──────── SUPPLIED INFORMATION
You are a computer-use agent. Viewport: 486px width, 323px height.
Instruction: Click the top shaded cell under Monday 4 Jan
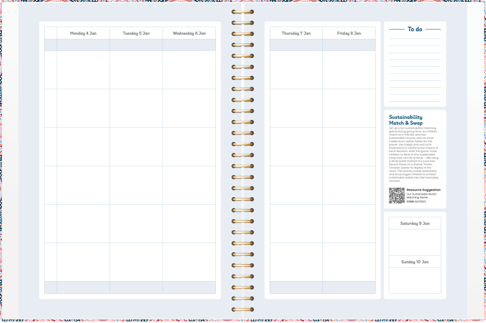[x=83, y=45]
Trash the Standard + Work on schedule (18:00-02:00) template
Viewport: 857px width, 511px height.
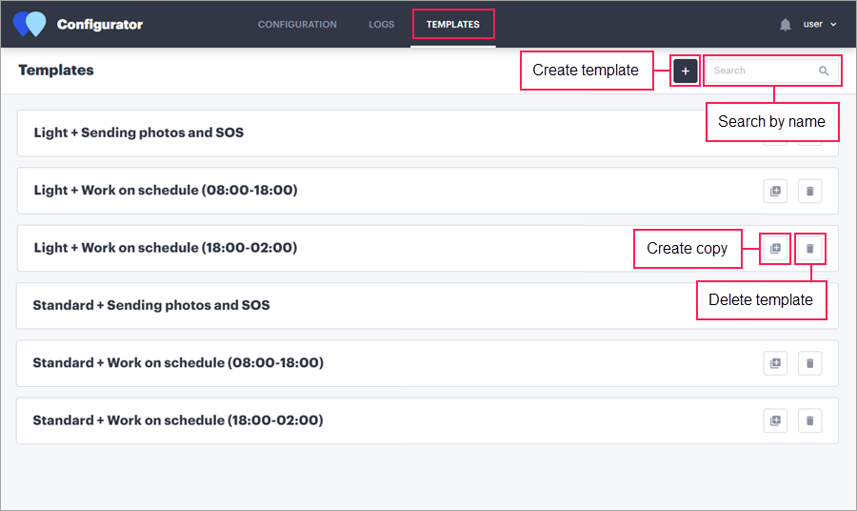pos(809,420)
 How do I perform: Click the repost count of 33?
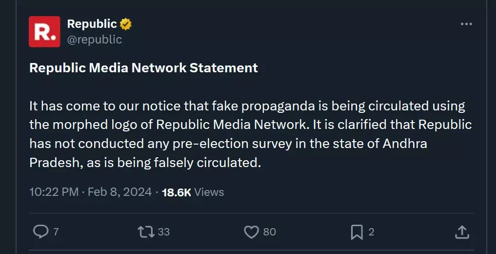pyautogui.click(x=164, y=232)
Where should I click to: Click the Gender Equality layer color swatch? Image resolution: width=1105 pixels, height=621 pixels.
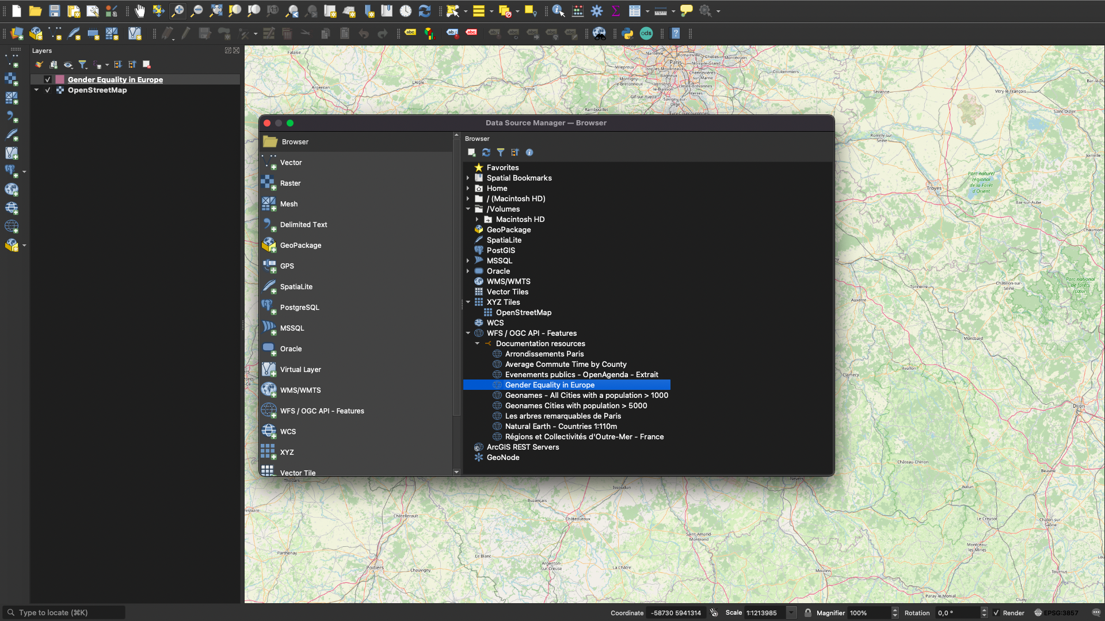pyautogui.click(x=60, y=80)
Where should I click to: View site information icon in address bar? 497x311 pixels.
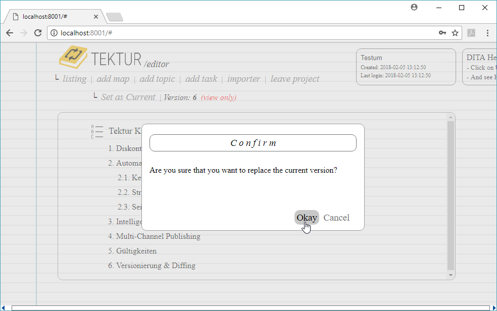(x=54, y=33)
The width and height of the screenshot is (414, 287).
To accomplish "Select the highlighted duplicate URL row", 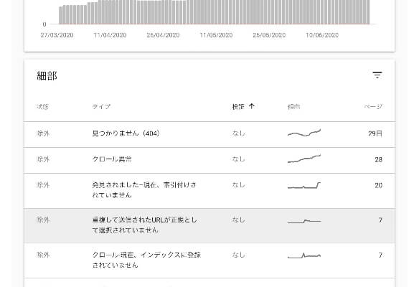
────────────────
▶ [PROBLEM DETAILS] Could you reproduce the whole listing above line for line, unchanged, leaving out all the pictures?

▶ [RESPONSE TO THIS TASK]
You are a computer-use agent. Viewport: 486px width, 323px height.
Instruction: Click the top shaded cell under Monday 4 Jan
[x=83, y=45]
Trash the Standard + Work on schedule (18:00-02:00) template
Viewport: 857px width, 511px height.
pos(809,420)
 How do I perform: Click the repost count of 33?
pyautogui.click(x=164, y=232)
Where should I click to: Click the Gender Equality layer color swatch? Image resolution: width=1105 pixels, height=621 pixels.
pyautogui.click(x=60, y=80)
Where should I click to: View site information icon in address bar? 497x311 pixels.
(x=54, y=33)
The width and height of the screenshot is (414, 287).
To accomplish "Select the highlighted duplicate URL row", 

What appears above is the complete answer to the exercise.